3、該木馬還可能通過修改物理內存達到隱藏進程的目的。

某網站已通過該木馬瘋狂提升ALEXA中的排名。

這是一個QQ表情自帶的東西，採用Rootkit技術隱藏自身，正常模式下無法刪除，請到安全模式下進行全盤殺毒！

卡巴斯基報警查出了這個Trojan-Downloader.Win32.QQHelper.mo，顯示c:\windows\systerm32\olqyyu90.dll是帶毒文件，但是總是無法完全清除，即使在安全模式下刪除后，啟動后依然會帶毒。

非常頑固的一個病毒，而且因為是新病毒，網上並沒有太多的相關信息。


無奈之下，在註冊表中的啟動項中刪除了該鍵值，然後開機以光碟啟動DOS，進入系統目錄手動刪除了該文件。
現在應該說已基本清除了該病毒，只是開機時顯示調用olqyyu90.dll失敗，也就是說病毒文件被清除了，使用正常，但調用病毒文件的鉤子仍然存在（似乎是rundll32在調用它）。
如果大家有好辦法，可以交流一下。

一：首先下載Windows清理助手
官方下載地址：
http://www.arswp.com/download/arswp/arswp.rar

然後下載這個文件，將virus.ini複製到 清理助手 INI文件夾中!
http://www.arswp.com/bbs/attachment.php?aid=12

進入安全模式清理，成功！

在安全模式里用卡巴也刪除不掉。下面是我手動刪除的方法：

下載一個叫unlocker的軟體，很小的，然後安裝。 C:\WINDOWS\system32 下找到病毒文件（文件應該是一個DLL文件，由字母和數字組成的，卡巴應該是能查到這個病毒但是刪不了，可以在卡巴里找到這個病毒文件名），右擊選擇unlocker進行解鎖（安裝完那個軟體後會在右鍵菜單上生成一個unlocker的菜單項）。
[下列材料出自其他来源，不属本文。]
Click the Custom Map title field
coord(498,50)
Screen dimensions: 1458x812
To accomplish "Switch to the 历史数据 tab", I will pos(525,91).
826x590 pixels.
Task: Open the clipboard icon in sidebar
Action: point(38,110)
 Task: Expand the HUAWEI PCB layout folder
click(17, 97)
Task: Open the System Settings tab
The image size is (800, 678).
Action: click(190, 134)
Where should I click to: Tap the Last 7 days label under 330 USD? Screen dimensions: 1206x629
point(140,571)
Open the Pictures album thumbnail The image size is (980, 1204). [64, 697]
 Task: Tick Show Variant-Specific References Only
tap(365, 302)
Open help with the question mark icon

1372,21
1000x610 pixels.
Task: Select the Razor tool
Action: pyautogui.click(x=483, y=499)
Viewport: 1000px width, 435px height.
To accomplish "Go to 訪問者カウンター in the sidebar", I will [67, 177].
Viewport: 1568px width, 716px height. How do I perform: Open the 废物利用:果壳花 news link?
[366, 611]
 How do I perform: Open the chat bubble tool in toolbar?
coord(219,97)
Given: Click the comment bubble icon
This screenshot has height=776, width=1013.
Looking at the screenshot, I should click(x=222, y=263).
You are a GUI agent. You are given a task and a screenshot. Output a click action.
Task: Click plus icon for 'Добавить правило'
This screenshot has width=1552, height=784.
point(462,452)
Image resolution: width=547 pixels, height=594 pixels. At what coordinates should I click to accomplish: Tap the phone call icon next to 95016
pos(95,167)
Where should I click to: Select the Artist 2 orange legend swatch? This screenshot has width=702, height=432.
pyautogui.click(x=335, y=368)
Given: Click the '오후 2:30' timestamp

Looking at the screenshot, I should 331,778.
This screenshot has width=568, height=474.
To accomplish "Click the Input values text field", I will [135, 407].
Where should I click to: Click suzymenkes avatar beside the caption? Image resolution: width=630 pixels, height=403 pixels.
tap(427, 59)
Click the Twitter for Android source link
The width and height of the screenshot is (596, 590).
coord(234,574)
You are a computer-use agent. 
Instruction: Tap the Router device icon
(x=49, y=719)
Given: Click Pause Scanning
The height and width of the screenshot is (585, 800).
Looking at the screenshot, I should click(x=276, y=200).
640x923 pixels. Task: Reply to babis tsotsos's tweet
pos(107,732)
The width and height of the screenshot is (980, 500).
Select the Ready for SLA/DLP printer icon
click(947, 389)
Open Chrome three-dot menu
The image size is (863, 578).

然後就可以把病毒文件刪除了。再進入C:\WINDOWS\system32\drivers 里找到×.sys文件（×跟之前那個文件同名，只是擴展名不一樣）用同樣的方法先解鎖后刪除。然後在運行里輸入REGEDIT打開註冊表編輯器，分別在
HKEY_LOCAL_MACHINE\SYSTEM\Controlset001\Services
HKEY_LOCAL_MACHINE\SYSTEM\Controlset002\Services
HKEY_LOCAL_MACHINE\SYSTEM\CurrentControlSet\Services
下找到以病毒文件名命名的項並刪除(這是刪除病毒文件的註冊項）

這個病毒的製造者來自我們中國，受害人也是我們廣大的中國網民。
有本事有理想，怎麼不發到全球網路上去，只在這裡毒害我們自己人！？

難道是有商業利益在裡面？（左手發布病毒程序，右手賣殺毒程序）還是怕美國FBI全球通緝！？------不敢製造國際影響，只毒害用QQ等中文軟體的中國用戶。有本事你不停的發病毒到國際網路試試，看看國際反病毒專家有沒有能力把你抓獲？！

病毒製造者不繩之以法，病毒還會層出不窮，並且不斷升級超過殺毒軟體的發展進度。中國網民永遠是受害者。難道病毒發起人可以逍遙法外？

病毒製造者真是個敗類！你要是不是只選擇中國人為發布對象，我就不會那麼氣了！